Development of Pulsed Power Systems and Tooling Coils for Electromagnetic Manufacturing Applications
Abstract
Electromagnetic pulse manufacturing is an emerging non-conventional manufacturing technique used for the forming of workpieces at very high strain rates. The manufacturing assembly consists of the tooling coil (or actuator), the workpiece, a pulsed power source, and finally, a suitable die as per the required final shape that needs to be achieved. In this work, the author focuses on developing high voltage and high current pulsed power sources and the tooling coils required for the electromagnetic forming applications. The study encompasses theoretical simulations and practical experiments pertaining to electromagnetic forming applications involving workpieces made of sheet metal and tubular structures.
Electromagnetic forming is a complex multi-physics process that involves electromagnetic, thermal, and mechanical fields which are strongly coupled to each other. Initially, the author focused on understanding the interaction between various physical fields involved and development of fast analytical methods to predict the deformation in the workpiece due to their interaction. Impact velocity and the pressure applied to the workpiece are critical aspects that determine the workpiece’s deformation. Based on the developed coupled models, the author has proposed techniques to control the impact velocity and the applied pressure on the workpiece and designed the Pulsed Power Systems to achieve the same. The tooling systems are the most vital components in the electromagnetic forming process. This is because
they generate the necessary pressure on the workpiece to achieve the final desired shape. The author has designed and developed various tooling coil assemblies for sheet metal forming and operations on tubular workpieces. The author has developed a novel clamp-on type electromagnetic tooling coil for agile manufacturing of tubular components. The designed actuator offers several advantages over conventional helical tooling systems, including a pressure distribution which does not produce any end effects as opposed to the pressure on the workpiece dropping to 58% of the peak in a conventional helical actuator. It is also marginally less sensitive to standoff distance, where the reduction in the peak pressure is only 13% as compared to the conventional actuator, which shows a drastic drop of 56% as the standoff distance varies from 2 mm to 5 mm. The proposed clamp-on tooling coil is also robust to failure as the stress on the proposed actuator is compressive and reinforces it against the toroidal former. In contrast, the stress on the conventional helical actuator coil is repulsive, requiring external reinforcements. The proposed actuator is openable and can be reused easily for repeated applications.
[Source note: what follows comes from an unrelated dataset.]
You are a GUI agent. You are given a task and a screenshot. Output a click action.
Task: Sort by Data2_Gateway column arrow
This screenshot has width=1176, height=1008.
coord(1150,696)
For sheet metal forming, the author optimized the uniform pressure actuator and proposed a high-efficiency dual-channel uniform pressure tooling coil (UPTC). The salient features of the designed dual-channel actuator are as follows. The designed tooling coil draws 6.2% more current and applies 24.9% more force than the conventional UPTC for the same pulsed power source parameters. The spatial distribution of the pressure is identical in both the tooling coils, but the magnitude of the pressure in the proposed dual-channel tooling coil is about 23% higher. In addition, the proposed tooling coil also has better capabilities for handling electromagnetic stress during the forming process. For the first time, the author has integrated attractive and repulsive sheet metal forming technology into a single assembly. The author introduces a novel design and analysis of a dual-mode universal uniform pressure tooling coil that integrates both forming techniques, simplifying the requirements for the pulsed power system.
Finally, the author has studied the effect of tooling coil designs on the efficiency of the forming process. The study aims to find the effect of coil design on the forming efficiency and compares the performance of multi-turn and multi-layer coils over the existing tooling coils. The study has been validated using the development of multi-layered uniform pressure tooling coils with experiments performed on free bulging of AA-6061-T6 sheets. The author found that the multi-layered tooling coils outperformed the single-layered wire-wound coils for all values of the system capacitances used.